Normally, our foot has an arch. If that is not evident we are said to have 'flat feet.' infants normally have a pad of fat which
hides the arch, secondly, young children's feet have very flexible bones and joints. So the feet of such children flatten when
they stand, even though you can see the arch if you lift them on their toes.
Parents of such children need reassurance. No special shoes of treatment is needed.

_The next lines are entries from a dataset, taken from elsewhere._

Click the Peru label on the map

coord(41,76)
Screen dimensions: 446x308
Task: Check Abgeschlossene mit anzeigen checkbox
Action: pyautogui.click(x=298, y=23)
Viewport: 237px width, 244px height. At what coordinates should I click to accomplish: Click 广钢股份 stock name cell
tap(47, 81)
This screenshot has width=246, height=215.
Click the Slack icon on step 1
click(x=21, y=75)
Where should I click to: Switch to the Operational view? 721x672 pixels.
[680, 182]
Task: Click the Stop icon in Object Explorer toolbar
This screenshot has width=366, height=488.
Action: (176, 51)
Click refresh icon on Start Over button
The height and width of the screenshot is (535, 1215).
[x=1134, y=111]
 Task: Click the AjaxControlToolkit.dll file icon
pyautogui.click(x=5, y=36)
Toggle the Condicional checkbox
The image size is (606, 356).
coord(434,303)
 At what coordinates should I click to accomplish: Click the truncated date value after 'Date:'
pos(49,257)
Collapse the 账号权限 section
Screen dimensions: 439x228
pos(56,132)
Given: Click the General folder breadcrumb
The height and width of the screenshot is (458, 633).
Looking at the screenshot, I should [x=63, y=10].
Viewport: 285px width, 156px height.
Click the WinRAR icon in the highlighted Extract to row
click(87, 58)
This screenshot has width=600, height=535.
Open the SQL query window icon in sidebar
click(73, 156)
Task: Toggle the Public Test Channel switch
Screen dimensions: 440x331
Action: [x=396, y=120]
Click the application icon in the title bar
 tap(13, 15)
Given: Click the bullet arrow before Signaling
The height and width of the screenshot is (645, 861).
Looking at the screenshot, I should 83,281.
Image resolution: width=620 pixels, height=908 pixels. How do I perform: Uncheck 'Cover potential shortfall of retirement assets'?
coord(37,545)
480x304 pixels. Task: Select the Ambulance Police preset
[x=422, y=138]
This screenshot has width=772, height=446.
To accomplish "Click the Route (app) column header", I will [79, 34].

In a rigid foot, which cannot be moved up and down or side to side at the ankle or in the presence of a real tight Achillies
tendon, your doctor may like to show the child to the orthopaedic surgeon.
Toeing-in and club foot
If the feet of a child are turned inwards but have normal movements at the ankle joints they need no treatment. It may be
due to a particular position of baby while he was in the mother's womb. This condition returns to normal by about 6 months
of age. If the toeing-in persists or if it appears rigid, the child may be having a condition called ‘club foot' (congenital talipes
equinovarus). This may need an orthopedic opinion. Such children need repeated plastering. Sometimes surgery is also
indicated.
Shoes
We do need shoes and we do need diapers. But it may be important for you to know that your child's feet are better off
without shoes, as is his skin which is better without diapers. In other words, shoes and diapers are necessary 'evils' in
our modern world.
It is an accepted fact that people who remain barefoot have stronger and more flexible feet compared to those who wear
shoes. They also have fewer problem with their feet.
So dear mom, allow your child the joy of walking and running barefoot on safe ground as much as possible.
When you go to buy shoes, do not go for fancy expensive shoes. Shoes are only meant to protect your small child from
injury and cold. Of course, as he grows older, your child will like to have a smart pair of shoes. Go for one which is smart
but make sure that it is comfortable.
Buy the shoes later in the day when the feet are likely to be a little more heavier than in the morning. The shoe should be
larger than the exact size of your child's foot. Keep a margin of about 2 centimeters. But make sure that the shoe does
not come off as the child runs or walks. Shoes that have become tight, should no longer be used.
Shoes should be flat and flexible. For teenagers, cushioned soles may be preferred. Avoid high heels as far as possible.
Wide shoes are better than pointed ones. Leather or canvas shoes without plastic material are good for your child's feet.